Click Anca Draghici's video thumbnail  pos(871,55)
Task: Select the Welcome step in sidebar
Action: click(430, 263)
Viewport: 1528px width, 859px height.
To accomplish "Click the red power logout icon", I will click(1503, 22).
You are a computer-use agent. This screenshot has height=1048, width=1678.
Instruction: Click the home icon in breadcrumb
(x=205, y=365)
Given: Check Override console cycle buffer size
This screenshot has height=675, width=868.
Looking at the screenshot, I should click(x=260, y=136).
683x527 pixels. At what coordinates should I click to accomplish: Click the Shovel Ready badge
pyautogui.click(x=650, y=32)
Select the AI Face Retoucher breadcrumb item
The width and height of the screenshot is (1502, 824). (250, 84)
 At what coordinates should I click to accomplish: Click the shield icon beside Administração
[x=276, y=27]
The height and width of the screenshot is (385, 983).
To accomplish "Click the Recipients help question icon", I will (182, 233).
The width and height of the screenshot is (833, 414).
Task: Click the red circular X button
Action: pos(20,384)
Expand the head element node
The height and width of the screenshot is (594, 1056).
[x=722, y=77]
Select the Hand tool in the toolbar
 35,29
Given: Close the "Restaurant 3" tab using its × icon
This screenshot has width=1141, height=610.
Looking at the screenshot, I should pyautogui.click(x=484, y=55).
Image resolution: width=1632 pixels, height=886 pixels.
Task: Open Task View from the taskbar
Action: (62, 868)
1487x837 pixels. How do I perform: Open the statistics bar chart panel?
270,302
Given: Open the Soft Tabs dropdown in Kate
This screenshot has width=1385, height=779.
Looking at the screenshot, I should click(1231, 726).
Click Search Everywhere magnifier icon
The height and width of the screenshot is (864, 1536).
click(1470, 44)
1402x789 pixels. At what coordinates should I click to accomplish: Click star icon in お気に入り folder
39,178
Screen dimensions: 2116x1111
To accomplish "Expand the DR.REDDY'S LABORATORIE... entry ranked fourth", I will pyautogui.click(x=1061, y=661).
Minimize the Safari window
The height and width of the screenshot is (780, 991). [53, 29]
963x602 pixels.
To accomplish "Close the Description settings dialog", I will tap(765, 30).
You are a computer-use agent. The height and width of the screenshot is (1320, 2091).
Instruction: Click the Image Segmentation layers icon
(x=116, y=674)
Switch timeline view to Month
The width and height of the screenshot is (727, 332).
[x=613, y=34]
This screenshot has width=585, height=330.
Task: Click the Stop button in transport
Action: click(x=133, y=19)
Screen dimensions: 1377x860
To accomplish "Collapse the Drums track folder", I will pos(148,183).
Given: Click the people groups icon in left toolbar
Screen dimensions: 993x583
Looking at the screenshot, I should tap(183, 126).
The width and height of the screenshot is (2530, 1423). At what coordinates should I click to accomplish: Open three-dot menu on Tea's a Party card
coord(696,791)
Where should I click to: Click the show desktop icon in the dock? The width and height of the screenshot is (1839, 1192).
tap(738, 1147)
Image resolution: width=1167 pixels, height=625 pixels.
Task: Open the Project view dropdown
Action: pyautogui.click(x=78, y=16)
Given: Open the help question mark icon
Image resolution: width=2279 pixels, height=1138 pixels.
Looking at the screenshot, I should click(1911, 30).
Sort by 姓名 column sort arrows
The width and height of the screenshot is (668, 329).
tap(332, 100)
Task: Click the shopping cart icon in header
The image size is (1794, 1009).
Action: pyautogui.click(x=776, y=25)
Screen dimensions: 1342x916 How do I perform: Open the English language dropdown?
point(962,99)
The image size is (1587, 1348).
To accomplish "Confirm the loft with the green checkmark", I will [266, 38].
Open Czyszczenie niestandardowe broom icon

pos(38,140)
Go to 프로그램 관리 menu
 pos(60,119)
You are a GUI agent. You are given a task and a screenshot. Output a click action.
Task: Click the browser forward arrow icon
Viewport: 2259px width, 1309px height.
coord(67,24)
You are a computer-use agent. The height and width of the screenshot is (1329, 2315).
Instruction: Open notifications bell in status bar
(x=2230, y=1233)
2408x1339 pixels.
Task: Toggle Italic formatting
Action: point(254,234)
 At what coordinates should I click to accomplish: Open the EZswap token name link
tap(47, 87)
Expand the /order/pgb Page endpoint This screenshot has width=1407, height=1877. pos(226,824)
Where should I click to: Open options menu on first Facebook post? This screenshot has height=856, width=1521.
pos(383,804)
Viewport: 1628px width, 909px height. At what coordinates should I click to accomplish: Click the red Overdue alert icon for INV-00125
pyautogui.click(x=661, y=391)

______________________________

◆ **INSTRUCTIONS FOR THE TASK**: The lines to return are those in the entries above that hold "agent".

◆ **EXERCISE RESULT**:
You are a computer-use agent. This screenshot has height=1048, width=1678.
You are a computer-use agent. The height and width of the screenshot is (1320, 2091).
You are a GUI agent. You are given a task and a screenshot. Output a click action.
You are a computer-use agent. The height and width of the screenshot is (1329, 2315).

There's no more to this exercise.